Outro boato assegurava que á tarde, na velha estrada para Los Teques, uma multidão apavorada que tentava fugir de Caracas sucumbira à insolação. Os cadáveres expostos eram a origem do mau cheiro (na cidade).
Apesar de as autoridades tentarem evitar a desmoralização, era evidente que o estado de coisas não era tão tranquilizador como eles mostravam. Ignorava-se um aspecto importante: a economia. A cidade estava totalmente paralisada. O abastecimento fora reduzido e nas próximas horas faltariam alimentos. Surpreendida pela crise, a população não dispunha de dinheiro vivo. Os armazéns, as empresas, os bancos estavam fechados. As lojas dos bairros começavam a fechar as portas por falta de sortimento.

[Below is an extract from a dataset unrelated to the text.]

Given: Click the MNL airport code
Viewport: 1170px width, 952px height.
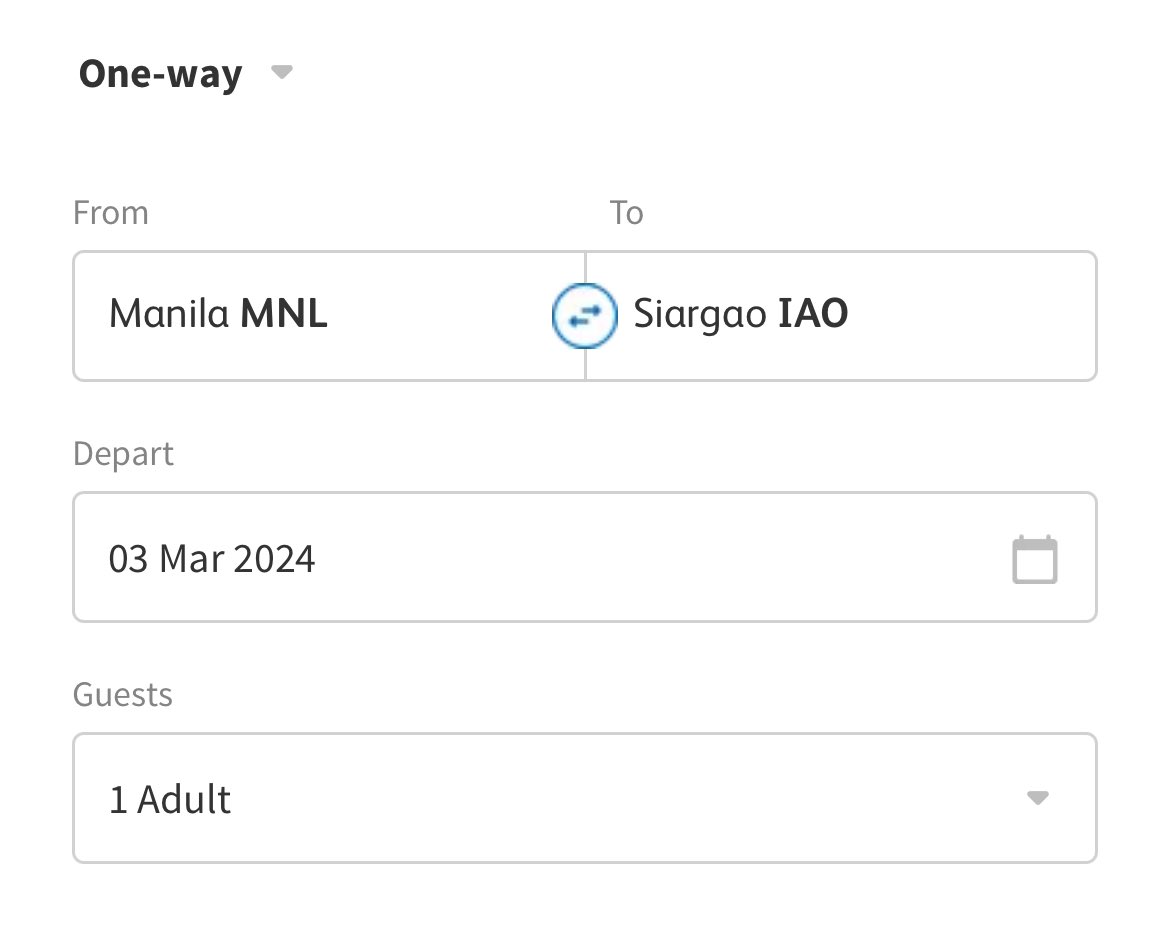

Às nove da noite, Burkart abriu portas e janelas, mas se sentiu asfixiado pela secura da atmosfera e pelo cheiro. Reservou cinco centímetros cúbicos, de seu litro e água, para se barbear… A sede produzida pelos alimentos secos começava a fazer estrago em seu organismo. Dispensara os alimentos salgados. Tomou um gole de água e dormiu. Despertou sobressaltado. Sentiu em todos os andares do prédio, um tropel humano que se precipitava para a rua… Necessitou de vário segundos para se dar conta do que se passava: chovia a cântaros. “
Bem , é evidente que os tempos são outros. A tecnologia mudou. Mas, como se pode ver, contamos apenas com o fator chuva.
Apesar de todos os alertas não existiu, por parte do governo Alckmin, um trabalho de conscientização em relação ao uso de água. Um pano B durante estiagem. Não há nada. A não ser ações na bolsa de valores de NY.